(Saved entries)
------------------------------------

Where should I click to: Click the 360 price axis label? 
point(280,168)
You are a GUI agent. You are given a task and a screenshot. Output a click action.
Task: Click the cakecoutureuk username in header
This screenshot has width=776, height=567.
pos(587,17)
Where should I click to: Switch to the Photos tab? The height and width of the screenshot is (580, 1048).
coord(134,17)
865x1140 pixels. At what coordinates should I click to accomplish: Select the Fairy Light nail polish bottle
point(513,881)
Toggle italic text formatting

------------------------------------

TASK GOAL:
Would you write the records out again, word for word?

EXERCISE RESPONSE:
Where should I click to: Click the 360 price axis label? 
point(280,168)
You are a GUI agent. You are given a task and a screenshot. Output a click action.
Task: Click the cakecoutureuk username in header
This screenshot has width=776, height=567.
pos(587,17)
Where should I click to: Switch to the Photos tab? The height and width of the screenshot is (580, 1048).
coord(134,17)
865x1140 pixels. At what coordinates should I click to accomplish: Select the Fairy Light nail polish bottle
point(513,881)
Toggle italic text formatting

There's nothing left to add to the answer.